Les mesures de l’OICN donnent un aperçu plus nuancé de la situation en distinguant les organisations qui ont déployé de nouveaux outils collaboratifs de celles qui ne l’ont pas fait. Dans ces dernières, l’e-mail reste effectivement l’outil de communication privilégié, mais il se fait progressivement devancer par le tchat dans les autres structures.


 

Le taux d’usage des outils numériques reste cependant très dépendant du niveau hiérarchique de l’usager
Source : OICN (2024)

 

Le taux d’usage des outils numériques reste cependant très dépendant du niveau hiérarchique de l’usager comme le montrent les mesures de l’OICN : plus on grimpe les échelons et plus l’e-mail est utilisé au détriment du tchat. Les usages du tchat ont également tendance à se concentrer sur certaines classes d’âge d’après les mesures de Lecko : celles qui englobent les 23-42 ans.

 


es usages du tchat ont également tendance à se concentrer sur certaines classes d’âge
Source : Lecko (2025)

Mais dans tous les cas (qu’il s’agisse des données collectées par l’OICN ou Lecko), un même constat ressort des mesures : la très faible pénétration des canaux/groupes collaboratifs proposées par les nouvelles messageries d’entreprise de type Teams, comparée à la remarquable percée du tchat.

 

L’infobésité : le mal du siècle

En termes d’impact, le problème de surcharge informationnelle qui avait un temps été délaissé au profit de l’hyperconnexion revient sur le devant de la scène. Le cœur du rapport de l’ObSoCo mené avec la Fondation Jean Jaurès et Arte est en effet consacré à ce thème à travers la notion de « fatigue informationnelle ». Après avoir fait l’objet d’un premier rapport sur la fatigue médiatique[2], celui-ci s’intéresse au phénomène tel qu’il s’exprime dans le monde professionnel et qui serait à l’origine d’une « nouvelle forme de pénibilité au travail ».

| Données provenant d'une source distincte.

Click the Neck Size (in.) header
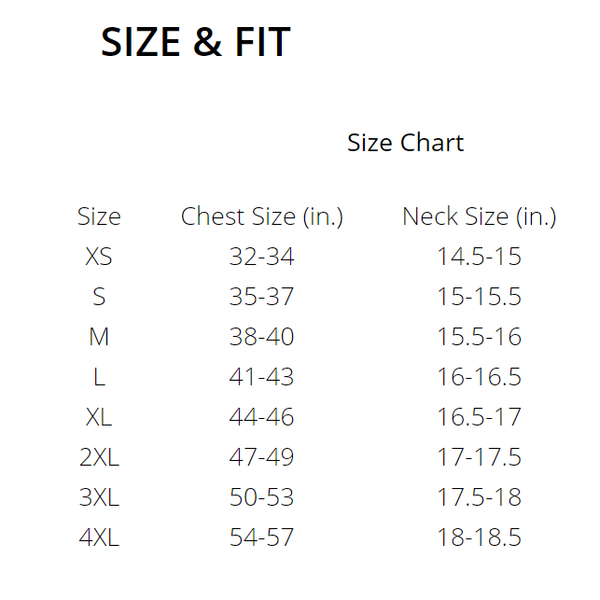This screenshot has height=600, width=600. pyautogui.click(x=479, y=216)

Cet indicateur de « fatigue informationnelle » est ici basé sur 5 variables qui en font un concept très proche de celui d’« infobésité » et de ses méfaits [3] : débordement informationnel, difficulté décisionnelle, confusion des priorités, diminution de la concentration, temps excessif consacré au tri d’informations.

 

La fatigue numérique

Ce phénomène de « fatigue informationnelle » concerne 1/4 des actifs interrogés. Il est donc loin d’être anecdotique, d’autant qu’une partie des répondants à l’enquête n’utilisent pas nécessairement les outils de communication numérique dans leur quotidien de travail : 34 % des sondés n’ont par exemple, pas de boîte mail professionnelle. Ceux qui en disposent déclarent recevoir en moyenne 32 e-mails par jour, soit l’équivalent de 160 par semaine. Ici encore, les chiffres diffèrent selon le statut hiérarchique et, sans surprise, s’aggravent avec la montée en grade : les cadres disent en recevoir en moyenne 225 et les dirigeants 290 par semaine. 

Les chiffres recueillis par l’OICN à partir de l’analyse des flux numériques d’une dizaine d’organisations dessinent ici encore une image légèrement différente. Si le panel de base n’a pas vocation à être représentatif des entreprises françaises [4], il n’en offre pas moins des résultats intéressants. Les données numériques recueillies dans ces dix structures font état d’un chiffre bien moins élevé d’e-mail reçus par les collaborateurs (104 au lieu de 160), légèrement inférieur pour les cadres-managers (205 contre 225) mais largement sous-estimé pour les dirigeants (342 contre 290).

 

Les actifs possédant une boîte mail professionnelle disent également consacrer en moyenne 55min au traitement de leurs e-mails par jour, soit près de 5h par semaine. Les chiffres varient évidemment en fonction des professions : les plus impactés sont les cadres et les professions intellectuelles (plus de 6h) suivis par les professions intermédiaires, les chefs d’entreprises et les professions libérales (5 heures et plus), les ouvriers sont les plus préservés (2h).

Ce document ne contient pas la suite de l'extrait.